Forbes recently released its list of the highest-paid athletes in the world but some of the most well-known players actually make more from endorsements than the sports they play.

Tennis star Roger Federer, whose fifth on the list, took in $7.4 million in salary/winnings but $86 million in endorsements. Federer has partnerships with Rolex, Credit Suisse and Mercedes-Benz. He recently signed a 10-year, $300 million deal with Uniqlo, proving he’s a force in marketing.

NBA superstar LeBron James, who was the NBA’s highest-paid player in 2019, had $35.7 million in salary/bonuses and $53 million in endorsements. James has a lengthy endorsement portfolio. He owns his own production and media companies. He is also an investor in Blaze Pizza. His endorsements include Coca Cola, Nike and Beats by Dre.

Golf star Tiger Woods, who has held the top spot 12 times previously, took in $9.9 million in salary/winnings but a whopping $54 million in endorsements. Woods has earned more than $1 billion in endorsements since 1996. Some of his sponsorships include Nike, TaylorMade and Bridgestone.

Fellow golfer Phil Mickelson also took in a staggering $36 million from endorsements while earning $12.4 million in his salary/earnings. Mickelson, a popular pitchman, has partnerships with Amgen, Rolex and ExxonMobil.

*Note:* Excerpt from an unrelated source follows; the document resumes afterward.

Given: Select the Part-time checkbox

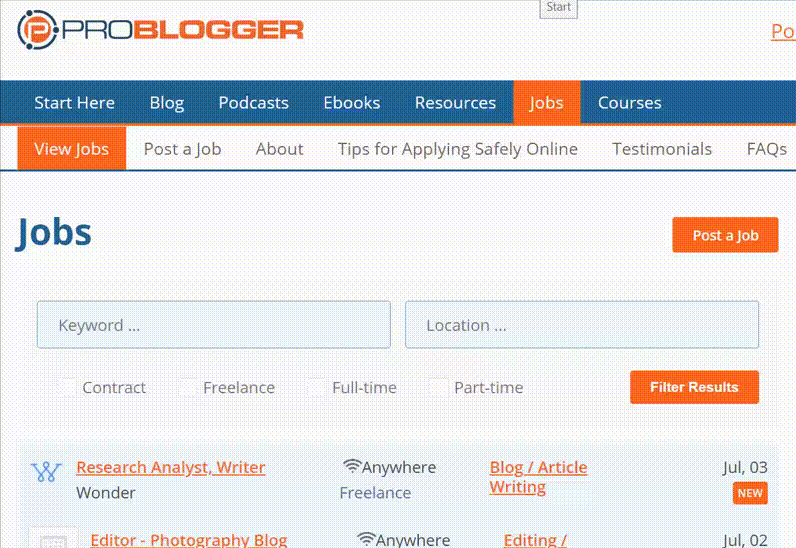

Seattle Seahawks quarterback Russell Wilson, ranked sixth on the list, earned most of his money from his salary/winnings. MLB superstar Mike Trout was the highest earned baseball player on the list. He earned the majority of his money from his salary ($47.6 million) versus his endorsements ($3 million).

Absent from the list of those who make more from endorsements is the year’s highest-paid athlete – Lionel Messi. The soccer superstar, who clocked in with $127 million in earnings, has a salary/winnings of $92 million and $35 million in endorsements, according to Forbes.